Petrolio, Politica e stragi avvelenano una città irachena

Petrolio, Politica e stragi avvelenano una città
irachena

SABRINA
TAVERNISE e QAIS MIZHER

  • A
    tre anni dall’invasione Americana, Basra è lacerata dai partiti sciiti che vogliono
    controllare la regione e il suo petrolio; il numero degli assassini è in forte
    crescita, 85 nel solo mese di maggio, quasi il triplo di gennaio. Per tre anni
    Baghdad ha combattuto contro i ribelli del Centro e dell’Ovest, abbandonando
    gli sciiti del Sud al loro destino.

  • Il vuoto nelle strutture statali creato
    dalla destituzione di Saddam Hussein è stato riempito da un miscuglio di partiti
    politici con le loro milizie ed etnie, che hanno occupato posizioni di potere
    nella statale Southern Oil Company che controlla l’industria di lavorazione del
    petrolio e la sua rete di trasporto.

  • È in corso uno scontro all’interno
    delle istituzioni di Basra, che il nuovo primo ministro Nuri Kamal
    al-Maliki faticherà ad arrestare, come dimostrato da un attentato in un
    mercato, con 27 vittime, avvenuto a tre giorni dall’imposizione dello stato d’assedio.

Il partito
Fadhila è attualmente al comando, tra i suoi membri il governatore e il
presidente del consiglio provinciale. Fadhila ha stretti contatti con Moktada
al Sadr, le cui milizie sono tra le più potenti. Fadhila controlla la forza di guardia della Southern
Oil Company, per la quale è in corso uno scontro tra i partiti con una
serie di omicidi.

  • La polizia di Basra è composta da
    uomini affiliati ai vari partiti, e quindi non è in grado di far cessare il
    conflitto e il furto; il caos di cui è preda Basra è dovuto anche alla creazione della nuova forza di polizia,
    di 37 000 agenti, il 50% in più di quanto autorizzato centralmente,
    sparse nelle 4 province sotto il controllo dei britannici nel Sud-est.
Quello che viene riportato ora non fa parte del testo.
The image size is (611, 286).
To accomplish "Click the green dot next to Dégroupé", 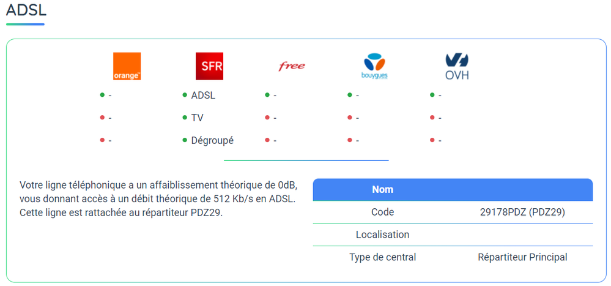I will click(x=185, y=140).
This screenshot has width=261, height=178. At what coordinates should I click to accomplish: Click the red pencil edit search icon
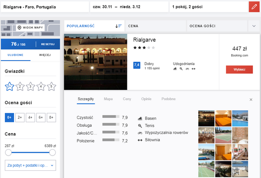(x=253, y=7)
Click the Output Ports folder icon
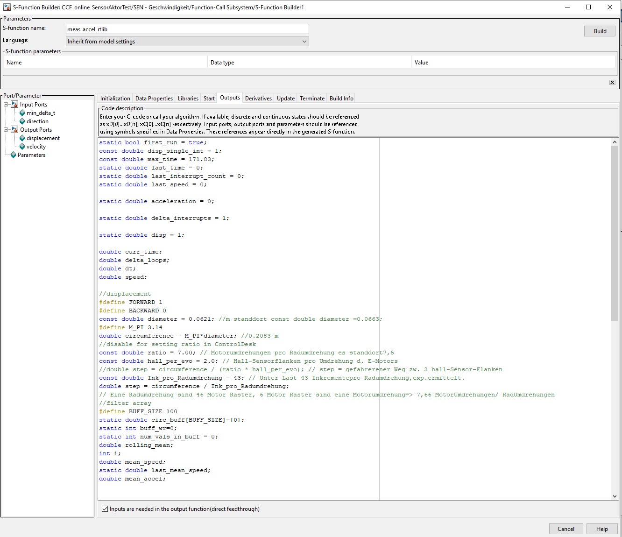Screen dimensions: 622x537 coord(14,130)
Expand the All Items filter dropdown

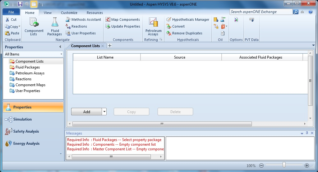pyautogui.click(x=61, y=54)
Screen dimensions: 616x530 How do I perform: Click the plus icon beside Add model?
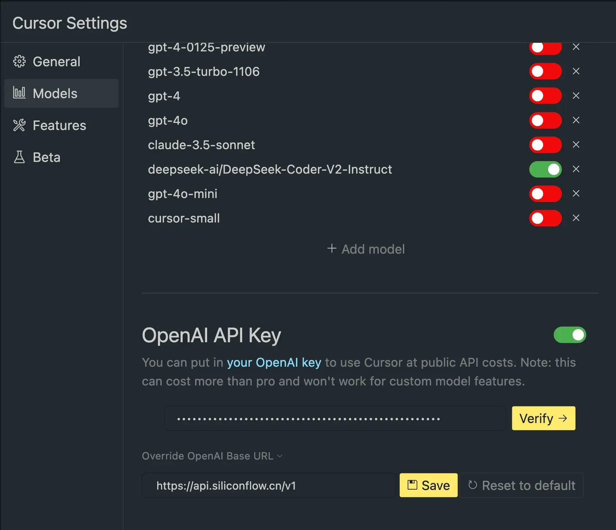[x=332, y=249]
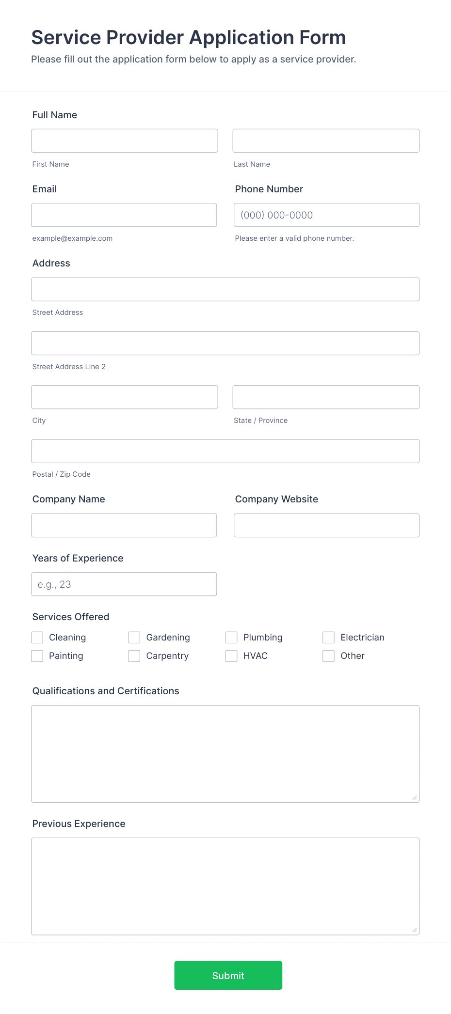451x1014 pixels.
Task: Select the Last Name field
Action: pyautogui.click(x=326, y=140)
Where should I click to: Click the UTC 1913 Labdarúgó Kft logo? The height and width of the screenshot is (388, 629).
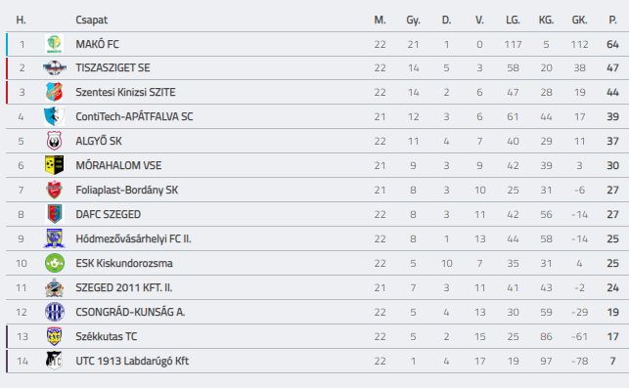(54, 361)
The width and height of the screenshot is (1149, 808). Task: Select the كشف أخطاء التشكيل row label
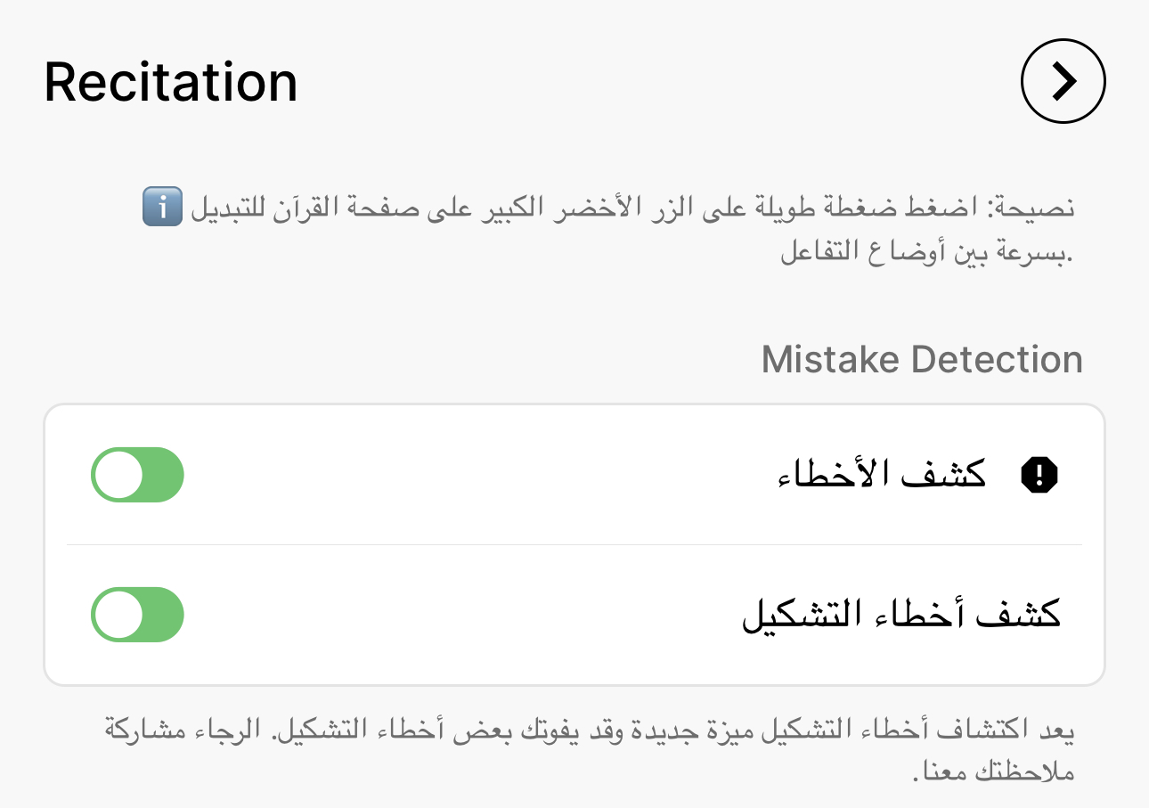901,614
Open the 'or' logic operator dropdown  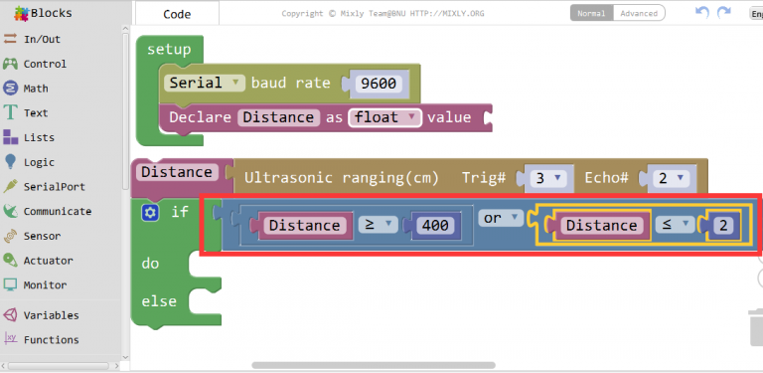pyautogui.click(x=501, y=219)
La polizia non è intervenuta contro gli assassini di arabi
sunniti (o secondo i sunniti è lei l’autrice della maggior parte degli omicidi),
la cui quota sulla popolazione totale è calata velocemente negli ultimi anni.

Il
governatore della provincia non è riuscito ad allontanare il capo della polizia,
generale Saad; l’ha tentato anche il consiglio provinciale, senza raccogliere
i necessari 2/3 dei consensi; il governo centrale non ha il potere di rimuovere
funzionari provinciali.

Una questione
di disaccordo tra Fadhila e i due partiti concorrenti, il Consiglio
supremo della Rivoluzione Islamica in Irak e il partito Dawa, è quella del federalismo e della sorte della
regione sciita meridionale.

Secondo Fadhila
la provincia di Basra, con 2 mn. di abitanti, un aeroporto e il petrolio,
dovrebbe essere autonoma. I campi petroliferi della provincia sono i più
ricchi del paese, il greggio che forniscono rappresenta tutto l’export attuale
dell’Irak che serve a pagare i salari dei pubblici dipendenti.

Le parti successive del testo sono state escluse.